In 2019, Tavakolian founded Hoomanities Inc., a not for profit organization "To encourage global community, to empower adolescent youth around the world and to reinstate hope in humanity through sports." Tavakolian, a Beat the Streets (BTS) board member, donated sports bras and Nike Pro Hijabs through his charity “Hoomanities” for distribution to Muslim female wrestlers in the Public Schools Athletic League. He actively advocates for gender equality in sports and the advancement of female athletes from the Middle East and beyond. Tavakolian also serves as an adviser at Wrestling For Peace organization.

In addition, he has co-founded the Living Your Dream Scholarship Fund that provides financial assistance to a college-bound Beat the Streets athletes.

== Recognition ==
On April 28, 2017, he was inducted into the National Wrestling Hall of Fame, Downstate New York Chapter. He was recognized under the Lifetime Service Award winners.

Tavakolian was nominated in 2017 for the Peace and Sport Federation's “Diplomatic Action of the Year” award for his efforts to bring together the Islamic Republic of Iran Wrestling Federation and the USA Wrestling Federation through the 2017 Wrestling World Cup, during which he was leader of the US team.
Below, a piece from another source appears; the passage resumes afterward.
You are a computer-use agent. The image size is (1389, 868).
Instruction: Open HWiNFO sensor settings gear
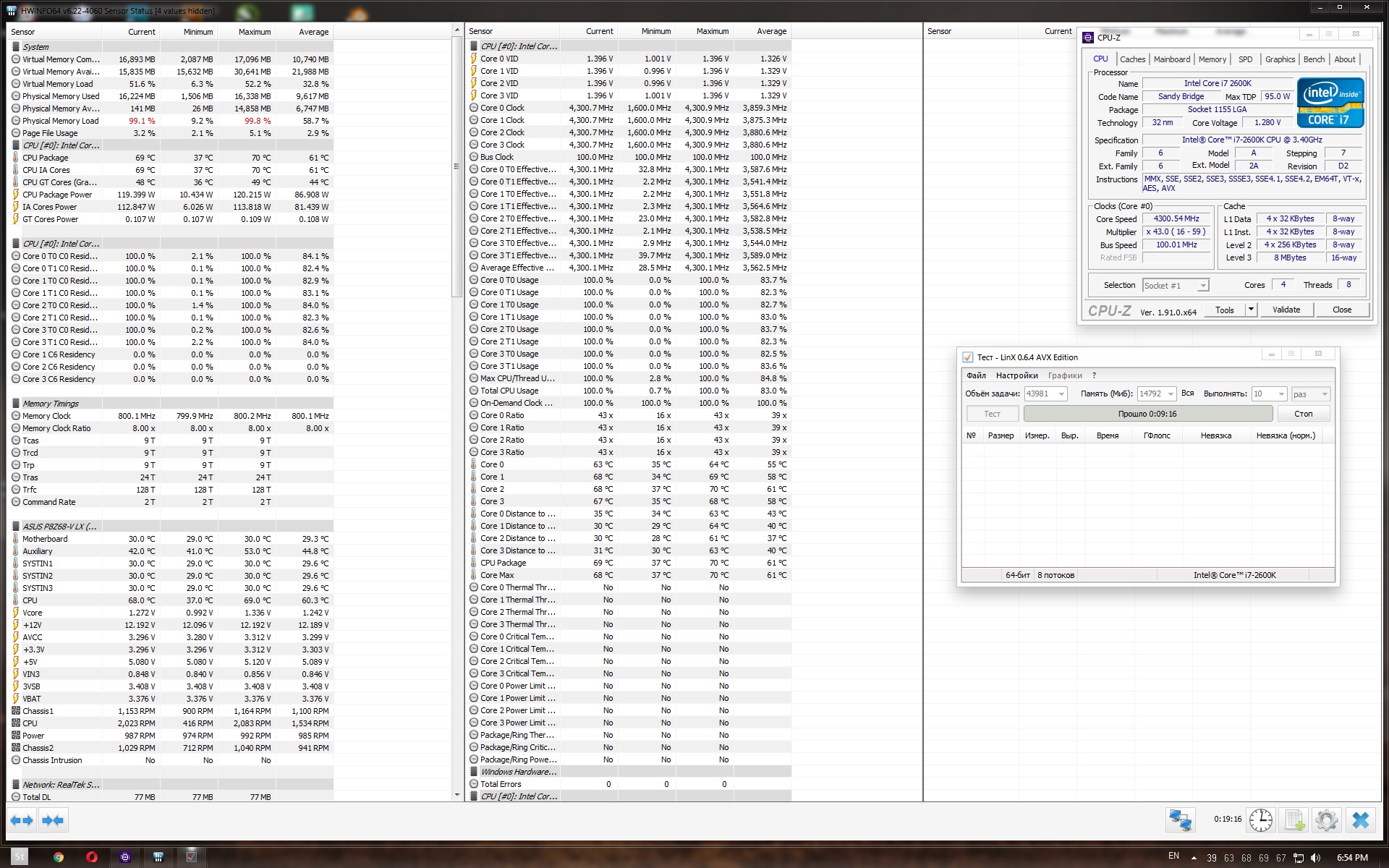1327,820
Iran, the World Cup host, had initially barred the US team from competing in retaliation for President Trump's travel bans.

In 2025, USA Wrestling appointed Tavakolian as the newest steward of its prestigious Living the Dream Medal Fund, a program that incentivizes U.S. Olympic and World medalists with financial awards.

== Boards ==
In addition, he is the member of Board of Titan Mercury Wrestling club and former member of UWW Sports for all commission. During his time as The Iranian American Board member at BTSNY, Tavakolian, brought Iran wrestling team to compete in TIMES SQUARE in Manhattan.